The circles `x^(2)+y^(2)-10x+16=0 and x^(2)+y^(2)=a^(2)` intersect at two distinct point if

To determine the condition for the circles \( x^2 + y^2 - 10x + 16 = 0 \) and \( x^2 + y^2 = a^2 \) to intersect at two distinct points, we will follow these steps: ### Step 1: Rewrite the equations of the circles The first circle can be rewritten in standard form. We start with: \[ x^2 + y^2 - 10x + 16 = 0 \] To convert this into standard form, we complete the square for the \( x \) terms: \[ (x^2 - 10x) + y^2 + 16 = 0 \] Completing the square: \[ (x - 5)^2 - 25 + y^2 + 16 = 0 \] This simplifies to: \[ (x - 5)^2 + y^2 = 9 \] Thus, the center of the first circle is \( (5, 0) \) and the radius is \( 3 \).
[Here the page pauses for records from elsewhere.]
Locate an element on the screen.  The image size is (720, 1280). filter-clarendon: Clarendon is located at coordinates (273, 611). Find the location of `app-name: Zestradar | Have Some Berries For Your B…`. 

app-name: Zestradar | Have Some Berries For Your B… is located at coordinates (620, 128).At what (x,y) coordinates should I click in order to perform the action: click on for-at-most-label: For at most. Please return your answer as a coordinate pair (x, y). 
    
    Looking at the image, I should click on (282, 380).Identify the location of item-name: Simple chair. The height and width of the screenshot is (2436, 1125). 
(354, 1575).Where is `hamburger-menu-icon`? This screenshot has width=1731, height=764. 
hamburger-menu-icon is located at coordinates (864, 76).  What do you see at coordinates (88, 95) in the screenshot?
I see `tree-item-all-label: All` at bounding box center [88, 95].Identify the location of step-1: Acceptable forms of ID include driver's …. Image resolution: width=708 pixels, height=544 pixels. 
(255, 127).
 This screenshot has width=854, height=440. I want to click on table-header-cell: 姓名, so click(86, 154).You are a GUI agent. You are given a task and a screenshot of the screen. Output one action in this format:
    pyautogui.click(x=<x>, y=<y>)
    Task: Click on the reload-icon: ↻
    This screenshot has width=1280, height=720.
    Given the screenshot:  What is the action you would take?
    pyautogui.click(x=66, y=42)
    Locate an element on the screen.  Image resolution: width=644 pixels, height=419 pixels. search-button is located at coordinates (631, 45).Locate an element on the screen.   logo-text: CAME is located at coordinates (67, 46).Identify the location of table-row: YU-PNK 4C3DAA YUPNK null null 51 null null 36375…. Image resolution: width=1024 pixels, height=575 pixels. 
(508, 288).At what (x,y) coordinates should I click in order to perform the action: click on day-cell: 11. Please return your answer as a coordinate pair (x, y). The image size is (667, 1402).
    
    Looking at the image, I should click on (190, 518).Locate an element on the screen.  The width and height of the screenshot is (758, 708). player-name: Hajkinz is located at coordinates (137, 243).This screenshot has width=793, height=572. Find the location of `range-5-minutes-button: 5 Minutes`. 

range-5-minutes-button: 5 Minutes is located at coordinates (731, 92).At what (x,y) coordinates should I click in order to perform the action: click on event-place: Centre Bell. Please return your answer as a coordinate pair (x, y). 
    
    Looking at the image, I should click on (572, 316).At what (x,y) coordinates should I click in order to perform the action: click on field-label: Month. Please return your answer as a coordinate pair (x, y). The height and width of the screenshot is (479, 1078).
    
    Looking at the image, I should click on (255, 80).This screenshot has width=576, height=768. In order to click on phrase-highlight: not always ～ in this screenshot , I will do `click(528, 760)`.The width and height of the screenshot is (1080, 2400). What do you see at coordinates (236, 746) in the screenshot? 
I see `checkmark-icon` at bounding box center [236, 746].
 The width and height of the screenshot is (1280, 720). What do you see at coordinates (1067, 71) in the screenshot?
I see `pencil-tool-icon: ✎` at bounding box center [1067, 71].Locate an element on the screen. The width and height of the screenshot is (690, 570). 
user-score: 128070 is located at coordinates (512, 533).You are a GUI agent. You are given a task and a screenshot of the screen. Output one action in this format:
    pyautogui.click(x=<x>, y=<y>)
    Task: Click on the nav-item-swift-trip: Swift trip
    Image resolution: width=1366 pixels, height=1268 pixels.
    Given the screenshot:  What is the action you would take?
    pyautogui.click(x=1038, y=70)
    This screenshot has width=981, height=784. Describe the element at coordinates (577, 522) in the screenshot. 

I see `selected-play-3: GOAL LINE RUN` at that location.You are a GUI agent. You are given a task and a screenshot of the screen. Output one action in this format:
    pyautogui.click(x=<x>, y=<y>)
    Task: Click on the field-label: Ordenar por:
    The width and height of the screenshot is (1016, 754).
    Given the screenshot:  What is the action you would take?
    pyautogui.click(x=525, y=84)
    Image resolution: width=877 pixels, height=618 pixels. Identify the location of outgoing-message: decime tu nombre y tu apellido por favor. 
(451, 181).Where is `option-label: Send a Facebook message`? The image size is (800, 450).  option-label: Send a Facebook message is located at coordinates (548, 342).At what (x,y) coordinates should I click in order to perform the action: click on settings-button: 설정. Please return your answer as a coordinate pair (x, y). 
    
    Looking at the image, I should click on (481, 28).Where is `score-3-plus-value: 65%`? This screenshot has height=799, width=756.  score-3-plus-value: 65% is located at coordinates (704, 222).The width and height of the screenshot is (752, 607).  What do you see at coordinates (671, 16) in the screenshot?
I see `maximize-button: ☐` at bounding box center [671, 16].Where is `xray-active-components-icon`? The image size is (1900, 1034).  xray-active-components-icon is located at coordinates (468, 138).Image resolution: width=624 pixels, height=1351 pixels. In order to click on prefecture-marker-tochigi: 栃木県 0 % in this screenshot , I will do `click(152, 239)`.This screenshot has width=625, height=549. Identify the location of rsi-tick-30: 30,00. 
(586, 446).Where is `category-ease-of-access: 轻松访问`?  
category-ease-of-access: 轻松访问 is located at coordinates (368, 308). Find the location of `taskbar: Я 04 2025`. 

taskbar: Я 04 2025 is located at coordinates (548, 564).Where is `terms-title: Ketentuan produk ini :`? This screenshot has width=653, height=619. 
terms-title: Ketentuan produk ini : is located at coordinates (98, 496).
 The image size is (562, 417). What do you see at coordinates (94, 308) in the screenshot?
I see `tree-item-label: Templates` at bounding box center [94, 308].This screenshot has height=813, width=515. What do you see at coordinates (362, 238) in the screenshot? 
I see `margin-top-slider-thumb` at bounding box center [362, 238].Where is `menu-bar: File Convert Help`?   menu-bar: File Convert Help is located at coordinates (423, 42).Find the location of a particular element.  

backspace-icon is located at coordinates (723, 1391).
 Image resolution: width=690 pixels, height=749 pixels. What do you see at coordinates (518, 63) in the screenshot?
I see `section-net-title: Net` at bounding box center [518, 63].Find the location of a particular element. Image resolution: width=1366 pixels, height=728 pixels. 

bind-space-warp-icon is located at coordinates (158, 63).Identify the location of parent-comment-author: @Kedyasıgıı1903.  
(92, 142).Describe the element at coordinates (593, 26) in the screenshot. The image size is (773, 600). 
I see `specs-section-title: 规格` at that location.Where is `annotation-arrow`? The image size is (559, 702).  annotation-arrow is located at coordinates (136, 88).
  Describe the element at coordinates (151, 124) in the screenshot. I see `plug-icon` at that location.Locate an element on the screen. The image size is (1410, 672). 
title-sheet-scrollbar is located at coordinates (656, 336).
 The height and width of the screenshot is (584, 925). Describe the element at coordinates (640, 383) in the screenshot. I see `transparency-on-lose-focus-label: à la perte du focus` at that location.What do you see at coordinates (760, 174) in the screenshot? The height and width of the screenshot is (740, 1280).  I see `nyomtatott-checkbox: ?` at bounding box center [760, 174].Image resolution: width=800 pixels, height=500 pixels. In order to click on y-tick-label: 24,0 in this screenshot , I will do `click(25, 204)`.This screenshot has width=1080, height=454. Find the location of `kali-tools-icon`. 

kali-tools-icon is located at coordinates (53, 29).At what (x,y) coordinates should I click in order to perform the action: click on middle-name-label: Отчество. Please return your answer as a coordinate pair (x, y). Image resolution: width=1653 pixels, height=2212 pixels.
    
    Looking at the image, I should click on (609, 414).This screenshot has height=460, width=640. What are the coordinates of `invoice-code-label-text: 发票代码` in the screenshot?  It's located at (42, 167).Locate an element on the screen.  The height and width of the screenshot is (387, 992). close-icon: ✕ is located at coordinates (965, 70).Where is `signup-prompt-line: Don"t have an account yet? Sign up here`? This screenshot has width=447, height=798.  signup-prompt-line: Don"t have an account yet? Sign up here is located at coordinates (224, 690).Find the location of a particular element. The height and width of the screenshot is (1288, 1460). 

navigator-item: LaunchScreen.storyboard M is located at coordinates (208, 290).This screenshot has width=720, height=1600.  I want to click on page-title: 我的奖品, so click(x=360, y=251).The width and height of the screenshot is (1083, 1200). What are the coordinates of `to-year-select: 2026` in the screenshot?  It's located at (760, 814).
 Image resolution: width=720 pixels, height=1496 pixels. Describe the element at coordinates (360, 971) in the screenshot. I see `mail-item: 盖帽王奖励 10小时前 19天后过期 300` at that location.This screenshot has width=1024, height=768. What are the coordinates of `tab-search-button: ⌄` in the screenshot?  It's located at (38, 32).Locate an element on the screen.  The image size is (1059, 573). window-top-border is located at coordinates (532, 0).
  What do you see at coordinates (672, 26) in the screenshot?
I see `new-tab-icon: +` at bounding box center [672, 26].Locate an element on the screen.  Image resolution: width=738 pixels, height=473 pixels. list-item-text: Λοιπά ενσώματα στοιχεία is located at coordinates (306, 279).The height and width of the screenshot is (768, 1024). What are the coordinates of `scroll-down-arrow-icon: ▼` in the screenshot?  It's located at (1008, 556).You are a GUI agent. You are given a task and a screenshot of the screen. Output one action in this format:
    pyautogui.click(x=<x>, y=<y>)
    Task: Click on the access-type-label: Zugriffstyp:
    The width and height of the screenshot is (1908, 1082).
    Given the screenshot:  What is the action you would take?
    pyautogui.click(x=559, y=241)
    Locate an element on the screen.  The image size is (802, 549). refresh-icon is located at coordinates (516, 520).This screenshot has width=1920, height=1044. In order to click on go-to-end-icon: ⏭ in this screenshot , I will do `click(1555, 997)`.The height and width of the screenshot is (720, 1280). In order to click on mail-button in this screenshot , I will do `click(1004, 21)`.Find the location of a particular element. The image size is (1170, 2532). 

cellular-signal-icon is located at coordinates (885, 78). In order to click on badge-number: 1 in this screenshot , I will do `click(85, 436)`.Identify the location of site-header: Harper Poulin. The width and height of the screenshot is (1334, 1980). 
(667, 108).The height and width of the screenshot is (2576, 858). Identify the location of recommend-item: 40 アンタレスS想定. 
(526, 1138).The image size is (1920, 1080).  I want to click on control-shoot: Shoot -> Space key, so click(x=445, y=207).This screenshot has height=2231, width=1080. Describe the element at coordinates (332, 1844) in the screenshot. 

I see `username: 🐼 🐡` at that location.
The second circle is already in standard form: \[ x^2 + y^2 = a^2 \] This means its center is \( (0, 0) \) and its radius is \( a \). ### Step 2: Determine the distance between the centers The distance \( d \) between the centers of the two circles is given by: \[ d = \sqrt{(5 - 0)^2 + (0 - 0)^2} = \sqrt{25} = 5 \] ### Step 3: Apply the condition for intersection For two circles to intersect at two distinct points, the distance between their centers must be less than the sum of their radii and greater than the absolute difference of their radii: \[ |r_1 - r_2| < d < r_1 + r_2 \] Where \( r_1 = 3 \) (radius of the first circle) and \( r_2 = a \) (radius of the second circle). This gives us two inequalities: 1. \( |3 - a| < 5 \) 2. \( 5 < 3 + a \) ### Step 4: Solve the inequalities **Inequality 1:** \[ -5 < 3 - a < 5 \] This can be split into two parts: 1. \( 3 - a > -5 \) which simplifies to \( a < 8 \) 2. \( 3 - a < 5 \) which simplifies to \( a > -2 \) Since \( a \) is a radius, we only consider positive values: \[ a < 8 \] **Inequality 2:** \[ 5 < 3 + a \] This simplifies to: \[ a > 2 \] ### Step 5: Combine the results From the inequalities, we have: \[ 2 < a < 8 \] ### Conclusion The circles intersect at two distinct points if: \[ a \in (2, 8) \]